Above their own allure, dukes' daughters were sought after because of their proximity to such a title. He'd been on his Grand Tour, gadding about Italy or some such at the time. This was before he and Father nearly came to blows; before Timothy joined the navy. Rumor and rattletrap had it that Lydia had been more vivacious than her mother had been, more apt to enjoy parties and such. To keep her out of trouble, and after some rebellion since her mother had died, Farnsworth had taken his daughter in hand, and she traveled with him beyond London for several years.
Only to defy his wishes and succumb to the flattery of a lowly sailor without any exalted connections to recommend him, fleeing off to wed him over the anvil. And before a month had elapsed, he returned to Farnsworth, begging forgiveness because the man's only offspring had vanished under his care.
Liddy's daddy sent me.
And the "mother" he was to introduce himself to and convince her to portray his wife had been close enough to Lydia to understand that message?
Well now. If he hadn't been sufficiently riddled with nerves before—at the thought Bowyer or that bragout Haggard wanted his head on a pike—he was appropriately anxious now. One hand met his jaw, scratching through the thick beard he'd grown the last two months. Thicker than many could grow in two years. But at least that gave him an idea.
No time to waste, really, not with the lack of travel options tonight.
And he was supposed to disappear? Hide his face? Right. Six foot four and reddish hair that resembled a fox more than not?
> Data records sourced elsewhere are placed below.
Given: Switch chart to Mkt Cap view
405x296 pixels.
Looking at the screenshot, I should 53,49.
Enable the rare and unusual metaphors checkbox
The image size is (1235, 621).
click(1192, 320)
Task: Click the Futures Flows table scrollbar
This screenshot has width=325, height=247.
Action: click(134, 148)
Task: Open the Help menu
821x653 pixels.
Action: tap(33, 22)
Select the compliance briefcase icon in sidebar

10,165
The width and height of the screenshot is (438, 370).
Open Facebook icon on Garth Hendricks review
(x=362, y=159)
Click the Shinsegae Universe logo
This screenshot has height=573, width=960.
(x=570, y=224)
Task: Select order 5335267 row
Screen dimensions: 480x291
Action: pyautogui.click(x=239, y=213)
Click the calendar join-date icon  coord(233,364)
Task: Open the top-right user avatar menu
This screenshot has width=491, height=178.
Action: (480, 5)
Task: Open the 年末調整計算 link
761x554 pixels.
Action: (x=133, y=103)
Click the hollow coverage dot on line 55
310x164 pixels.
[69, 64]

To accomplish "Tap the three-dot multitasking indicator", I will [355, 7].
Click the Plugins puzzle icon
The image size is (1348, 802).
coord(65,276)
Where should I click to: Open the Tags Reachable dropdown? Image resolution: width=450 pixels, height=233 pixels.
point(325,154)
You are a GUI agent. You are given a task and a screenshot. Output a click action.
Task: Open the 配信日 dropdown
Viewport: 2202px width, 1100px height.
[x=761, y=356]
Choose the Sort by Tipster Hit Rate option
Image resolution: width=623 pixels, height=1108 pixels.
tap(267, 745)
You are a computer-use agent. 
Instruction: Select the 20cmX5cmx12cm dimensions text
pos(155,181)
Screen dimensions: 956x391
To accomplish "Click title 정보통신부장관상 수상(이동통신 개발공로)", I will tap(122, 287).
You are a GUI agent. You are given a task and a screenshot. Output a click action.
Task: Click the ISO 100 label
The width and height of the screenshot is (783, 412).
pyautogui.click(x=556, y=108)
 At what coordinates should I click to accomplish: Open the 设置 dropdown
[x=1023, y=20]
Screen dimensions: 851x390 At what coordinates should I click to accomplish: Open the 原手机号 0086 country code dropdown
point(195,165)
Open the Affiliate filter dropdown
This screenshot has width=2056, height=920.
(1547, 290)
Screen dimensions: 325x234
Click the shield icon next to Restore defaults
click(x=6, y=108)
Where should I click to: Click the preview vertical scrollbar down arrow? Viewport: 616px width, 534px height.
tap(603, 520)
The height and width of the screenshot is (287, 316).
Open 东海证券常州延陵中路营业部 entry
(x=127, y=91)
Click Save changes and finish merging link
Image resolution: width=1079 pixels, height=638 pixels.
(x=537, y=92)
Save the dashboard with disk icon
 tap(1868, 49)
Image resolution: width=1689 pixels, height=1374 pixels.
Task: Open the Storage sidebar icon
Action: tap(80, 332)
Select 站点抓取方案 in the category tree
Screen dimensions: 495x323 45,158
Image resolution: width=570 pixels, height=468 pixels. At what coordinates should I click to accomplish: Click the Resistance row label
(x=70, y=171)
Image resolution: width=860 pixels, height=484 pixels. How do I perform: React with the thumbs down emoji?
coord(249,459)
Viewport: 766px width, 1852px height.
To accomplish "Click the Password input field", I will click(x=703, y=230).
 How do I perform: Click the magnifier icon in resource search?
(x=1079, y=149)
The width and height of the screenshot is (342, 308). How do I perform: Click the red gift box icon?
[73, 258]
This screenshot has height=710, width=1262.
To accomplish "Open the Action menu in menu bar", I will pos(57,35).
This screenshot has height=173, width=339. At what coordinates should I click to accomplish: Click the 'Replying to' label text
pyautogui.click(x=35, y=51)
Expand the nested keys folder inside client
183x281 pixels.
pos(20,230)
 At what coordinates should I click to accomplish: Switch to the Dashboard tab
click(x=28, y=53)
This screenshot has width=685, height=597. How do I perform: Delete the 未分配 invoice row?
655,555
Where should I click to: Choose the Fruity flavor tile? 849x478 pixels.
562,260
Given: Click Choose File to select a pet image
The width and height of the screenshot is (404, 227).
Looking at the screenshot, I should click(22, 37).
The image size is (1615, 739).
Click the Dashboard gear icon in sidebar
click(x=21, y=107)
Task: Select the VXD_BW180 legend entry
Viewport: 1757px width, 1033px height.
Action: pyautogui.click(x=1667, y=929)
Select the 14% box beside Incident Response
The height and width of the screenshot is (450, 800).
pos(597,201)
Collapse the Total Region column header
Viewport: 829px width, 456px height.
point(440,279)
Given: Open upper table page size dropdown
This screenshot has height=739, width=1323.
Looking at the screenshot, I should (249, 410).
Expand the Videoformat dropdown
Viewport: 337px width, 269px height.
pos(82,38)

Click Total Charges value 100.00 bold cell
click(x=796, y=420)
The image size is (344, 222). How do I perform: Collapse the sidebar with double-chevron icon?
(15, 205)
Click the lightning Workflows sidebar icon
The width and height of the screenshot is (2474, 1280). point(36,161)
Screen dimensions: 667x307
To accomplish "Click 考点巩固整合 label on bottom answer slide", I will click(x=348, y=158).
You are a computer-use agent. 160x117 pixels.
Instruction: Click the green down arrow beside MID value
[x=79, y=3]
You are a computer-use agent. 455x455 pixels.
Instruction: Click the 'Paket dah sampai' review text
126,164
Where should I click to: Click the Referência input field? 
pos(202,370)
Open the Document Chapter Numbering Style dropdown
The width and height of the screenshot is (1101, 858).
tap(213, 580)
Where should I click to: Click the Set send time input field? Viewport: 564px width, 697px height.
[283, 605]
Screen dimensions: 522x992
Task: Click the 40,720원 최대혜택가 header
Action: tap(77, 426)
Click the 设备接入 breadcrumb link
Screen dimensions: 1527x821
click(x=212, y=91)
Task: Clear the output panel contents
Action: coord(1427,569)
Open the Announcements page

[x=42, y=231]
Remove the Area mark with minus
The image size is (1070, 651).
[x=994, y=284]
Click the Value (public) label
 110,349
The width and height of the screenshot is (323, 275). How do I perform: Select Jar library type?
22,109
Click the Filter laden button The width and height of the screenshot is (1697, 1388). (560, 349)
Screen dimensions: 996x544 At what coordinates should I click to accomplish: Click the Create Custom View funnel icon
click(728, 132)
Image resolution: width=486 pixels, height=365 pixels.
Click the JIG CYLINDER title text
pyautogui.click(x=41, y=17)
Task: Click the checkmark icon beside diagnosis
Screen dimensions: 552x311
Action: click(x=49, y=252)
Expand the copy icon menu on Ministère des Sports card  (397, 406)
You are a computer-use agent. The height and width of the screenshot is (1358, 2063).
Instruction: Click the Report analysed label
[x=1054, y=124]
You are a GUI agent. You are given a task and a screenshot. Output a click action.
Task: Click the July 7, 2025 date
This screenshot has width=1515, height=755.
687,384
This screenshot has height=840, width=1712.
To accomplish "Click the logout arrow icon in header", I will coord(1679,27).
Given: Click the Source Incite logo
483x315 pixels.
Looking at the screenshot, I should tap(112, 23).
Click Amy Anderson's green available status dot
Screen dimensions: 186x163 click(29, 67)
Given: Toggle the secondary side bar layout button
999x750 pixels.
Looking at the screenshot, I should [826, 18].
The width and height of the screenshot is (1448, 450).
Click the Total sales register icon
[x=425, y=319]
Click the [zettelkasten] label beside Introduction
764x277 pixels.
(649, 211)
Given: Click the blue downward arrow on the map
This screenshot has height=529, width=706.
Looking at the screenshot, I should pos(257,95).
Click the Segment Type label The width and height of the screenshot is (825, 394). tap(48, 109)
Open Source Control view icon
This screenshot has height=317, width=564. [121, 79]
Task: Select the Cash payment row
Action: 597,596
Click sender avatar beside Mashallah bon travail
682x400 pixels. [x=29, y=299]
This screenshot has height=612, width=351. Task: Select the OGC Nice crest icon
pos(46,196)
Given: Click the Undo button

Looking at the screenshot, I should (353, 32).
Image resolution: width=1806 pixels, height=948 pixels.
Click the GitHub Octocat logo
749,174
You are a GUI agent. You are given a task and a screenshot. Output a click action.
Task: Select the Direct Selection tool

He was certainly noticeable.
And if the female upstairs had known Lydia, there was a good chance she would know him too. At least know of him.
Which should be true in the reverse, aye? If you and the female have a past acquaintance, should that not smooth things over? Grant yourself a safe haven in her room tonight? Wait for the others to clear out tomorrow…
He thrust his hand in the opposite pocket, where he knew a couple coins resided, pulled one out by feel and held it up between them. "Can you get me a sharp razor? Shaving equipment? Without anyone being the wiser? And bring it to me in her room?"
The boy all but chortled, a gleeful expression climbing over his wearied face. "Without question. You knows I can."
When the child reached for the coin, Timothy curled his fist around it. "When I see you upstairs. And I'll add another to it if you can find me a hat as well. Something at least halfway clean."
Appeared he had a "wife" to meet and convince to help him.
"And you will tell me the word then? So I can get my reward from Mikey?"
As soon as he deduced something that might work. "Absolutely."